◆ **The tasks**
**A.** Answer these questions using the 2009 Buffalo Bills season text:
(i) Who took over as head coach on an interim basis after Dick Jauron was fired?
(ii) On what date did the Bills sign Terrell Owens?
(iii) Which team did Derrick Dockery rejoin after his release?
**B.** Continue the text on the Buffalo Bills' 2009 season, starting after its final entry under "Notable roster losses".

◆ **Extract**
— START —
50th season in franchise history

The 2009 season was the Buffalo Bills' 40th season in the National Football League (NFL) the 50th overall and the fourth and final under the head coach Dick Jauron.

The Bills brought in star receiver Terrell Owens in an attempt to revitalize the fanbase and improve the receiving corps for embattled quarterback Trent Edwards. However, they were unable to improve upon their third consecutive 7–9 regular-season record (2006, 2007 and 2008) and failed to make the playoffs for the 10th consecutive year, the longest-standing playoff drought in the NFL which did not end until the 2017 season.

Jauron returned as head coach for a fourth season, the first Bills coach since Marv Levy to receive a contract extension beyond three years. He was fired on November 17 after a 3–6 start, and was replaced on an interim basis by defensive coordinator Perry Fewell, who was fired at the end of the season, but not before starting Ryan Fitzpatrick at quarterback for the rest of the season.

In addition, running back Fred Jackson emerged as an effective starter, eclipsing 1,000 rushing yards in the wake of Marshawn Lynch dealing with an early-season suspension and injuries.

With the 2009 season, the Bills became one of only two non-expansion teams to not make the playoffs in the 2000s (the other being the Detroit Lions).

==Offseason==

===Notable roster additions===
- WR Terrell Owens – Signed March 7. – Former Team: Dallas Cowboys
- CB Drayton Florence – Signed March 3. – Former Team: Jacksonville Jaguars
- QB Ryan Fitzpatrick – Signed February 27. – Former Team: Cincinnati Bengals
- C Geoff Hangartner – Signed February 28. – Former team: Carolina Panthers
- RB Dominic Rhodes – Signed April 18. But released September 5 – Former Team: Indianapolis Colts

===Notable roster losses===
- OG Derrick Dockery – Released February 26. Dockery re-joined the Washington Redskins.
— END —
◆ **Provided data**
— START —
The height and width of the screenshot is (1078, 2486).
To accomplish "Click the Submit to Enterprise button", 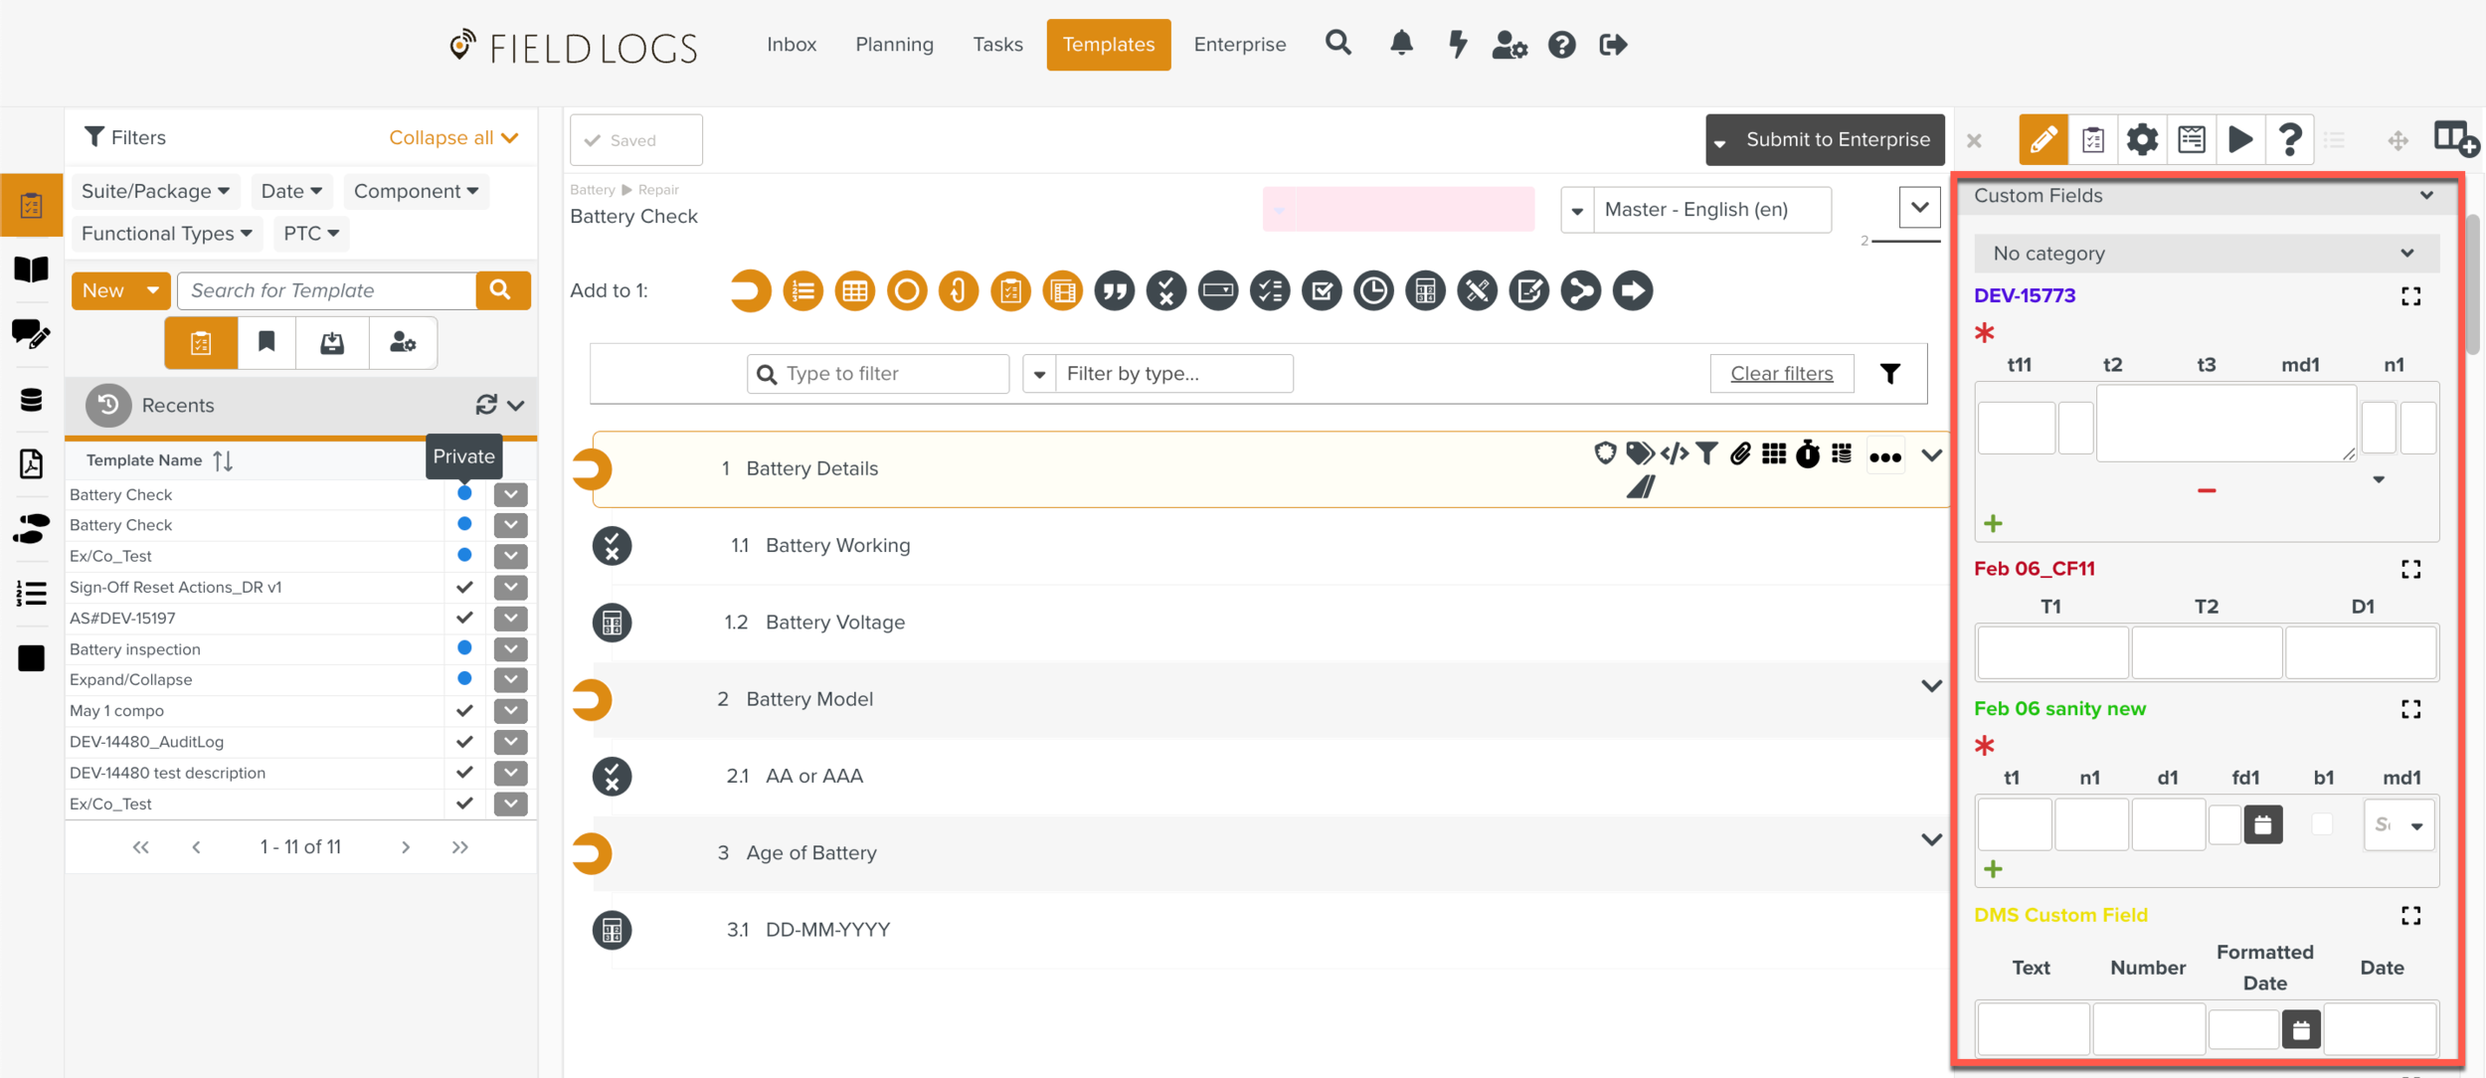I will (x=1837, y=140).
— END —
◆ **Expected results**
**A.**
(i) Perry Fewell, the defensive coordinator
(ii) March 7
(iii) The Washington Redskins

**B.**
- QB J. P. Losman – Allowed to leave as a free agent. After not receiving any interest from the NFL, signed with the Las Vegas Locomotives of the United Football League in June 2009.
- TE Robert Royal – Released February 26. Royal signed a contract to join the Cleveland Browns.
- LT Jason Peters – Traded to the Philadelphia Eagles. Traded for the 28th (Eric Wood) and 121st pick (Shawn Nelson) in the 2009 NFL draft and a conditional 6th round pick in the 2010 NFL draft.
- LT/RT Langston Walker – Released September 8. Re-signed with the Oakland Raiders.

===NFL draft===

The Bills drafted three players—Eric Wood, Andy Levitre and Jairus Byrd—who would later become starters on the team. Byrd was runner-up in Defensive Rookie of the Year voting. First round pick Aaron Maybin was released from the Bills shortly before the 2011 season after two disappointing seasons with the team.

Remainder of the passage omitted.